# Mulatto Bayou and upper escambia bay 8-7-14



## Ridefish (Jun 8, 2014)

Decided to make it three days in a row fishing. Met SouthernJames at Archie Glover at 7:30am to test the north end of the area after a long layoff due to all the rain water. Plenty of schools of bait and some activity on them. Had one big quick up that broke the line at the leader due to me not retying after several trips worth of fishing. One good fish gone with my mirrodine. Couldn't get any other takers for quite a while so we headed out into the bay. Fished shoreline for a while with only one trout landed and James with a quick release at the boat. Finally started fishing the bridge pilings with a soft plastic on a jig head. For a brief period while the tide was moving quickly out, I caught a handful of at slot trout and a large mouth bass. It was pretty darn hot today so we headed back. I caught a catfish heading back that had me pretty fooled for a red fish. Got home and had pork roast that had been on the smoker since 2:00pm the day before. Life is good.

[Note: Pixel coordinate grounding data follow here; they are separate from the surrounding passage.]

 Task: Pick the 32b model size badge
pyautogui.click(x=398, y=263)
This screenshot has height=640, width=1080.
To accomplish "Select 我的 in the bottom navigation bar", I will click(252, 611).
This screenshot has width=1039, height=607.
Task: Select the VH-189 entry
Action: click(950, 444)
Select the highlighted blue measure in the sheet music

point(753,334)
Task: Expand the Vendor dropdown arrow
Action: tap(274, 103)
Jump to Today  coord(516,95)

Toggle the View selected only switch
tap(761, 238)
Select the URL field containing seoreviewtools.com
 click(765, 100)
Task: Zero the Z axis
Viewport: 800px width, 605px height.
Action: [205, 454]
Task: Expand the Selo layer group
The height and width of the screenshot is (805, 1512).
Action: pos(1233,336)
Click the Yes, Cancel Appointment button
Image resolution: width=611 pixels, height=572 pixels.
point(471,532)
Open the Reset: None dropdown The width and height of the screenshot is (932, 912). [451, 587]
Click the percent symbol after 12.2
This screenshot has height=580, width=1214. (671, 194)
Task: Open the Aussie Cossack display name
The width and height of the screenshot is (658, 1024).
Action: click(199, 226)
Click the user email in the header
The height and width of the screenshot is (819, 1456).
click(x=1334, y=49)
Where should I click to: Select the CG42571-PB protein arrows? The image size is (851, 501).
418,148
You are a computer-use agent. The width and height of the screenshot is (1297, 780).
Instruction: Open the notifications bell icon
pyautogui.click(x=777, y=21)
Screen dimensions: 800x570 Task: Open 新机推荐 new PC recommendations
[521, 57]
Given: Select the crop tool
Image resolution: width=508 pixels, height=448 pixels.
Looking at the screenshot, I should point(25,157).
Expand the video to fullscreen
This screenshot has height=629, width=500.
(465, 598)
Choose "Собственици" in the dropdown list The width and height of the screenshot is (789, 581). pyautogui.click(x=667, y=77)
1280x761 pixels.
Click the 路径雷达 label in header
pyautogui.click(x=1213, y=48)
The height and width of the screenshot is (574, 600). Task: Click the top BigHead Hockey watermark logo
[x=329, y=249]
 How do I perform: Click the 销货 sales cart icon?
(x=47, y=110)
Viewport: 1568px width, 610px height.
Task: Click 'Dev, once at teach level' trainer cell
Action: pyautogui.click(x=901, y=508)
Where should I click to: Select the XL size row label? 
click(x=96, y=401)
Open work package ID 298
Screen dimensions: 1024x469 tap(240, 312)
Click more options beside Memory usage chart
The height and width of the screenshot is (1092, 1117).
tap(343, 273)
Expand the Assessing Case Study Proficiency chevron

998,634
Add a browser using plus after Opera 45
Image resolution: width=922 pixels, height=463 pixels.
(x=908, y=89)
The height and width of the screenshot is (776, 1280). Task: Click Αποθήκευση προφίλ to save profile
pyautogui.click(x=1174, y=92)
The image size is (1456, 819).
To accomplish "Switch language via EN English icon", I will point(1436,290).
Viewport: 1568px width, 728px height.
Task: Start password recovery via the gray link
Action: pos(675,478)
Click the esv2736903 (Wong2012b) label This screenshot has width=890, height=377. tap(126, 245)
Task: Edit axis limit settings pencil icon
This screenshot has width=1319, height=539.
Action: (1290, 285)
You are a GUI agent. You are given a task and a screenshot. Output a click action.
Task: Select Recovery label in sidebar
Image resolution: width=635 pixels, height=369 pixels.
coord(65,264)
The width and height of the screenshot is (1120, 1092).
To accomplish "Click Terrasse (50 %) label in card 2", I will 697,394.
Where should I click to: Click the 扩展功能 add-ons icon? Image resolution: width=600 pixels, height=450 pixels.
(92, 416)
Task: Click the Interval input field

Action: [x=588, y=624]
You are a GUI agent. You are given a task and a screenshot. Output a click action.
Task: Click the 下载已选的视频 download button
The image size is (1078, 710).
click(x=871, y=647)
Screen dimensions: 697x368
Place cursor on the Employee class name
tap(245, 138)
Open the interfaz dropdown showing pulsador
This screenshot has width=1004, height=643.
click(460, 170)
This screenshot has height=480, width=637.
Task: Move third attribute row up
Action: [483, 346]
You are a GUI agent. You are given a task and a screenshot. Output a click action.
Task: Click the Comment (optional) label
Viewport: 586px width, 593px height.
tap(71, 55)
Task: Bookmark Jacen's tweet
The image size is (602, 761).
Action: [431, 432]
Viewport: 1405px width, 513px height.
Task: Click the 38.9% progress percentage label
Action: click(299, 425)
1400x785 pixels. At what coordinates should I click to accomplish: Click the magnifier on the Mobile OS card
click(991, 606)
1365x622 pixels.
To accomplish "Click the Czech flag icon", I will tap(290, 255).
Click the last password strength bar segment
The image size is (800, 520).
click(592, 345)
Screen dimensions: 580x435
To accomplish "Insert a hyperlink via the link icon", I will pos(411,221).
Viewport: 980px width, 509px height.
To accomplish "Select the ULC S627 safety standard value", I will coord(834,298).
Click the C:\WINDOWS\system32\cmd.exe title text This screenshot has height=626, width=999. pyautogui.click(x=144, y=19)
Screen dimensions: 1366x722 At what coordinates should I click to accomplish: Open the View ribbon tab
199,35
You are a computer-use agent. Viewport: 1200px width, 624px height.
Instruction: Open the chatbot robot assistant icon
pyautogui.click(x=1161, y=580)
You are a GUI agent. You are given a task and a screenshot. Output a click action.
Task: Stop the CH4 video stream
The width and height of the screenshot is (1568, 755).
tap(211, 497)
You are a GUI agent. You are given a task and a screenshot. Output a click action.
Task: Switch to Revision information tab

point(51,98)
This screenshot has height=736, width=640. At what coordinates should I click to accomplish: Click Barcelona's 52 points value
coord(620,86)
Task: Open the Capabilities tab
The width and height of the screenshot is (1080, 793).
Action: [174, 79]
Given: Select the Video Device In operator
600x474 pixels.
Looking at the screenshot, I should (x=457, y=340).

No pics, google 15" trout if you need to see them.


----------



## jetajockey (Jun 6, 2011)

Thanks for the report, been wanting to make an early morning trip out there sometime soon.


----------



## southernjames87 (Jun 4, 2010)

Even though I got skunked, I had a good time. Thank you for coming out.


----------



## Ridefish (Jun 8, 2014)

That's what I'm talking about, good day to be fishing.


----------